— START —
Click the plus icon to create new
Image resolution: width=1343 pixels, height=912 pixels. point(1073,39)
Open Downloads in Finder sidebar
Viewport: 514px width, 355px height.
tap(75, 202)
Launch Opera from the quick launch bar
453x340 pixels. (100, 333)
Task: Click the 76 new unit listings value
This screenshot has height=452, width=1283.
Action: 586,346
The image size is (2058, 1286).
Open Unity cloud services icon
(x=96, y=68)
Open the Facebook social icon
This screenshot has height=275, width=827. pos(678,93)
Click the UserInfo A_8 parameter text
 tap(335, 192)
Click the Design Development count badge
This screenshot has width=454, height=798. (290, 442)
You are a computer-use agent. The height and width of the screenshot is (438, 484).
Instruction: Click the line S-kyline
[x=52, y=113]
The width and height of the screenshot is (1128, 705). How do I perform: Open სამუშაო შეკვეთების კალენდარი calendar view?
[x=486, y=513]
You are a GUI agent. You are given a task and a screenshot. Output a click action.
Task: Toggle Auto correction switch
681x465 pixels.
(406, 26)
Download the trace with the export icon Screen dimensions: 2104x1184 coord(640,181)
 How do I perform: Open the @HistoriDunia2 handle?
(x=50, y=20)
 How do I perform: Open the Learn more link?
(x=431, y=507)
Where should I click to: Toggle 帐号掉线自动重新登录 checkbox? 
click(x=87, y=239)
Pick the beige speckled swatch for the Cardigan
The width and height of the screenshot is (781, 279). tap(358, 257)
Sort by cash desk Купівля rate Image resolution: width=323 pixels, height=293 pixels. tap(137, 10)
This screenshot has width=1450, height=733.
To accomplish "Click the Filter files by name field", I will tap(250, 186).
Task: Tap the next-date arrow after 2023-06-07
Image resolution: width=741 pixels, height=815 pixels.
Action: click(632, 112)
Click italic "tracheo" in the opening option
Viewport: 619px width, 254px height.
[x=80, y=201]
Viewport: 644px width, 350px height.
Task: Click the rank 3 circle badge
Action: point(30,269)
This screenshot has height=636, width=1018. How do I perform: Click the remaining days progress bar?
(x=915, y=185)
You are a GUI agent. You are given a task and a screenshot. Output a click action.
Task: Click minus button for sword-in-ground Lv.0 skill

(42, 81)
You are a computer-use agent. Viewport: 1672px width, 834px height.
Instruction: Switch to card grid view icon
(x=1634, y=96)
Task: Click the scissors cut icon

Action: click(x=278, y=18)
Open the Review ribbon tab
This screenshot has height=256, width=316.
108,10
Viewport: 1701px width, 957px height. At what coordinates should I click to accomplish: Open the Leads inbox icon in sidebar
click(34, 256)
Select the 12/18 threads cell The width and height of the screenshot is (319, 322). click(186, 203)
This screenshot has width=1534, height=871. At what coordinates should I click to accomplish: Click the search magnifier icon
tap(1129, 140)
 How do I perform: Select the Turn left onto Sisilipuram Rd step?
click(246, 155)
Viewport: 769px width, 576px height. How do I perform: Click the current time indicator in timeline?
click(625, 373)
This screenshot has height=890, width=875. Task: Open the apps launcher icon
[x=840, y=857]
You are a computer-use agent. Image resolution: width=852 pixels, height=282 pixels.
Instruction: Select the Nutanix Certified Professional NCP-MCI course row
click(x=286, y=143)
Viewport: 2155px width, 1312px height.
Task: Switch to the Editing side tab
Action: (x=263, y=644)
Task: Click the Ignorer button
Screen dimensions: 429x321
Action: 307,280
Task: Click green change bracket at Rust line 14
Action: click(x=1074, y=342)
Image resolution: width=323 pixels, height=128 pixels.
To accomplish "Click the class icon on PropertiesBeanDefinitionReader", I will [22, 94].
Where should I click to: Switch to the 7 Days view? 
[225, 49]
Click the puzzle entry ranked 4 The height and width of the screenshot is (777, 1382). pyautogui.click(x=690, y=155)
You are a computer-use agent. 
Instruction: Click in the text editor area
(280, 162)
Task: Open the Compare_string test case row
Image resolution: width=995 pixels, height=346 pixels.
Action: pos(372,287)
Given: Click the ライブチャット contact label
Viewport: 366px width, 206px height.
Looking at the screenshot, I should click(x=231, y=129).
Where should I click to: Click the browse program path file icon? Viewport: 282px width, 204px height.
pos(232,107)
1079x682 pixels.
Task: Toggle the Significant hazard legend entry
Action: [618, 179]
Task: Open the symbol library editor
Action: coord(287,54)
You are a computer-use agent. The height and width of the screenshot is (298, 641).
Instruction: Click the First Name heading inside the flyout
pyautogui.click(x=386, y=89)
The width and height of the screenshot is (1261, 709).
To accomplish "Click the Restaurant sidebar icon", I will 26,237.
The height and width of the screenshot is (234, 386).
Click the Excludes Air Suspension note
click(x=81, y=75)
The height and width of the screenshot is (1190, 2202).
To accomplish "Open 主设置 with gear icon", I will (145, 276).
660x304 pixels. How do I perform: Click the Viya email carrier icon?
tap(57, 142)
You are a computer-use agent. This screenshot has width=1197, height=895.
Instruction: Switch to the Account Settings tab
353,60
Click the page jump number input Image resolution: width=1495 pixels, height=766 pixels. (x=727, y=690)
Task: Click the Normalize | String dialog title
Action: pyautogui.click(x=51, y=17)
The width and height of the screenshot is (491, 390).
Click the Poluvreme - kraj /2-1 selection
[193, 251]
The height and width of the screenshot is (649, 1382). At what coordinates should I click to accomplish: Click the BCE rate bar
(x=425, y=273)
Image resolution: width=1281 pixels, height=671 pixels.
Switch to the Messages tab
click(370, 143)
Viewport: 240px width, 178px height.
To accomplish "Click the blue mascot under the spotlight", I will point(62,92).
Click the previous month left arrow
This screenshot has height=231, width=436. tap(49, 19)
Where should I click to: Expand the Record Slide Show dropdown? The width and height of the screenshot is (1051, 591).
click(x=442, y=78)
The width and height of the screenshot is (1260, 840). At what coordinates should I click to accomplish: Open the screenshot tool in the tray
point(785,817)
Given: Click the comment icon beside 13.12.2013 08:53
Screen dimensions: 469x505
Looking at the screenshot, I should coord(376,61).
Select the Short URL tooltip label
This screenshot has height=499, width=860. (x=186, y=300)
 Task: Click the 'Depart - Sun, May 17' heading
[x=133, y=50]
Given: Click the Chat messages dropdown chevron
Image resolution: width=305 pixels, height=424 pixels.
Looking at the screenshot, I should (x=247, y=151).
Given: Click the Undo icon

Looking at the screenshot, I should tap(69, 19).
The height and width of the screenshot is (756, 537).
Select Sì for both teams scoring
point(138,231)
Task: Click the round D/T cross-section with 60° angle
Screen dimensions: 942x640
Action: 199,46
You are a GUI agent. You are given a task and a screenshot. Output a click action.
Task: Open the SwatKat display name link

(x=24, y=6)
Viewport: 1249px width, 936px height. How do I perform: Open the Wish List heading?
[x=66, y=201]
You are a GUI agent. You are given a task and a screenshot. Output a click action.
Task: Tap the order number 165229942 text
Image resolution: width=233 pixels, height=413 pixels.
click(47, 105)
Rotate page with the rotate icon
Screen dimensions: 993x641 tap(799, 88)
— END —
» **Task directions**:
Please quote every one of the rows above word for word.

» **Task response**:
Click the plus icon to create new
Image resolution: width=1343 pixels, height=912 pixels. point(1073,39)
Open Downloads in Finder sidebar
Viewport: 514px width, 355px height.
tap(75, 202)
Launch Opera from the quick launch bar
453x340 pixels. (100, 333)
Task: Click the 76 new unit listings value
This screenshot has height=452, width=1283.
Action: 586,346
The image size is (2058, 1286).
Open Unity cloud services icon
(x=96, y=68)
Open the Facebook social icon
This screenshot has height=275, width=827. pos(678,93)
Click the UserInfo A_8 parameter text
 tap(335, 192)
Click the Design Development count badge
This screenshot has width=454, height=798. (290, 442)
You are a computer-use agent. The height and width of the screenshot is (438, 484).
Instruction: Click the line S-kyline
[x=52, y=113]
The width and height of the screenshot is (1128, 705). How do I perform: Open სამუშაო შეკვეთების კალენდარი calendar view?
[x=486, y=513]
You are a GUI agent. You are given a task and a screenshot. Output a click action.
Task: Toggle Auto correction switch
681x465 pixels.
(406, 26)
Download the trace with the export icon Screen dimensions: 2104x1184 coord(640,181)
 How do I perform: Open the @HistoriDunia2 handle?
(x=50, y=20)
 How do I perform: Open the Learn more link?
(x=431, y=507)
Where should I click to: Toggle 帐号掉线自动重新登录 checkbox? 
click(x=87, y=239)
Pick the beige speckled swatch for the Cardigan
The width and height of the screenshot is (781, 279). tap(358, 257)
Sort by cash desk Купівля rate Image resolution: width=323 pixels, height=293 pixels. tap(137, 10)
This screenshot has width=1450, height=733.
To accomplish "Click the Filter files by name field", I will tap(250, 186).
Task: Tap the next-date arrow after 2023-06-07
Image resolution: width=741 pixels, height=815 pixels.
Action: click(632, 112)
Click italic "tracheo" in the opening option
Viewport: 619px width, 254px height.
[x=80, y=201]
Viewport: 644px width, 350px height.
Task: Click the rank 3 circle badge
Action: point(30,269)
This screenshot has height=636, width=1018. How do I perform: Click the remaining days progress bar?
(x=915, y=185)
You are a GUI agent. You are given a task and a screenshot. Output a click action.
Task: Click minus button for sword-in-ground Lv.0 skill

(42, 81)
You are a computer-use agent. Viewport: 1672px width, 834px height.
Instruction: Switch to card grid view icon
(x=1634, y=96)
Task: Click the scissors cut icon

Action: click(x=278, y=18)
Open the Review ribbon tab
This screenshot has height=256, width=316.
108,10
Viewport: 1701px width, 957px height. At what coordinates should I click to accomplish: Open the Leads inbox icon in sidebar
click(34, 256)
Select the 12/18 threads cell The width and height of the screenshot is (319, 322). click(186, 203)
This screenshot has width=1534, height=871. At what coordinates should I click to accomplish: Click the search magnifier icon
tap(1129, 140)
 How do I perform: Select the Turn left onto Sisilipuram Rd step?
click(246, 155)
Viewport: 769px width, 576px height. How do I perform: Click the current time indicator in timeline?
click(625, 373)
This screenshot has height=890, width=875. Task: Open the apps launcher icon
[x=840, y=857]
You are a computer-use agent. Image resolution: width=852 pixels, height=282 pixels.
Instruction: Select the Nutanix Certified Professional NCP-MCI course row
click(x=286, y=143)
Viewport: 2155px width, 1312px height.
Task: Switch to the Editing side tab
Action: (x=263, y=644)
Task: Click the Ignorer button
Screen dimensions: 429x321
Action: 307,280
Task: Click green change bracket at Rust line 14
Action: click(x=1074, y=342)
Image resolution: width=323 pixels, height=128 pixels.
To accomplish "Click the class icon on PropertiesBeanDefinitionReader", I will [22, 94].
Where should I click to: Switch to the 7 Days view? 
[225, 49]
Click the puzzle entry ranked 4 The height and width of the screenshot is (777, 1382). pyautogui.click(x=690, y=155)
You are a computer-use agent. 
Instruction: Click in the text editor area
(280, 162)
Task: Open the Compare_string test case row
Image resolution: width=995 pixels, height=346 pixels.
Action: pos(372,287)
Given: Click the ライブチャット contact label
Viewport: 366px width, 206px height.
Looking at the screenshot, I should click(x=231, y=129).
Where should I click to: Click the browse program path file icon? Viewport: 282px width, 204px height.
pos(232,107)
1079x682 pixels.
Task: Toggle the Significant hazard legend entry
Action: [618, 179]
Task: Open the symbol library editor
Action: coord(287,54)
You are a computer-use agent. The height and width of the screenshot is (298, 641).
Instruction: Click the First Name heading inside the flyout
pyautogui.click(x=386, y=89)
The width and height of the screenshot is (1261, 709).
To accomplish "Click the Restaurant sidebar icon", I will 26,237.
The height and width of the screenshot is (234, 386).
Click the Excludes Air Suspension note
click(x=81, y=75)
The height and width of the screenshot is (1190, 2202).
To accomplish "Open 主设置 with gear icon", I will (145, 276).
660x304 pixels. How do I perform: Click the Viya email carrier icon?
tap(57, 142)
You are a computer-use agent. This screenshot has width=1197, height=895.
Instruction: Switch to the Account Settings tab
353,60
Click the page jump number input Image resolution: width=1495 pixels, height=766 pixels. (x=727, y=690)
Task: Click the Normalize | String dialog title
Action: pyautogui.click(x=51, y=17)
The width and height of the screenshot is (491, 390).
Click the Poluvreme - kraj /2-1 selection
[193, 251]
The height and width of the screenshot is (649, 1382). At what coordinates should I click to accomplish: Click the BCE rate bar
(x=425, y=273)
Image resolution: width=1281 pixels, height=671 pixels.
Switch to the Messages tab
click(370, 143)
Viewport: 240px width, 178px height.
To accomplish "Click the blue mascot under the spotlight", I will point(62,92).
Click the previous month left arrow
This screenshot has height=231, width=436. tap(49, 19)
Where should I click to: Expand the Record Slide Show dropdown? The width and height of the screenshot is (1051, 591).
click(x=442, y=78)
The width and height of the screenshot is (1260, 840). At what coordinates should I click to accomplish: Open the screenshot tool in the tray
point(785,817)
Given: Click the comment icon beside 13.12.2013 08:53
Screen dimensions: 469x505
Looking at the screenshot, I should coord(376,61).
Select the Short URL tooltip label
This screenshot has height=499, width=860. (x=186, y=300)
 Task: Click the 'Depart - Sun, May 17' heading
[x=133, y=50]
Given: Click the Chat messages dropdown chevron
Image resolution: width=305 pixels, height=424 pixels.
Looking at the screenshot, I should (x=247, y=151).
Given: Click the Undo icon

Looking at the screenshot, I should tap(69, 19).
The height and width of the screenshot is (756, 537).
Select Sì for both teams scoring
point(138,231)
Task: Click the round D/T cross-section with 60° angle
Screen dimensions: 942x640
Action: 199,46
You are a GUI agent. You are given a task and a screenshot. Output a click action.
Task: Open the SwatKat display name link

(x=24, y=6)
Viewport: 1249px width, 936px height. How do I perform: Open the Wish List heading?
[x=66, y=201]
You are a GUI agent. You are given a task and a screenshot. Output a click action.
Task: Tap the order number 165229942 text
Image resolution: width=233 pixels, height=413 pixels.
click(47, 105)
Rotate page with the rotate icon
Screen dimensions: 993x641 tap(799, 88)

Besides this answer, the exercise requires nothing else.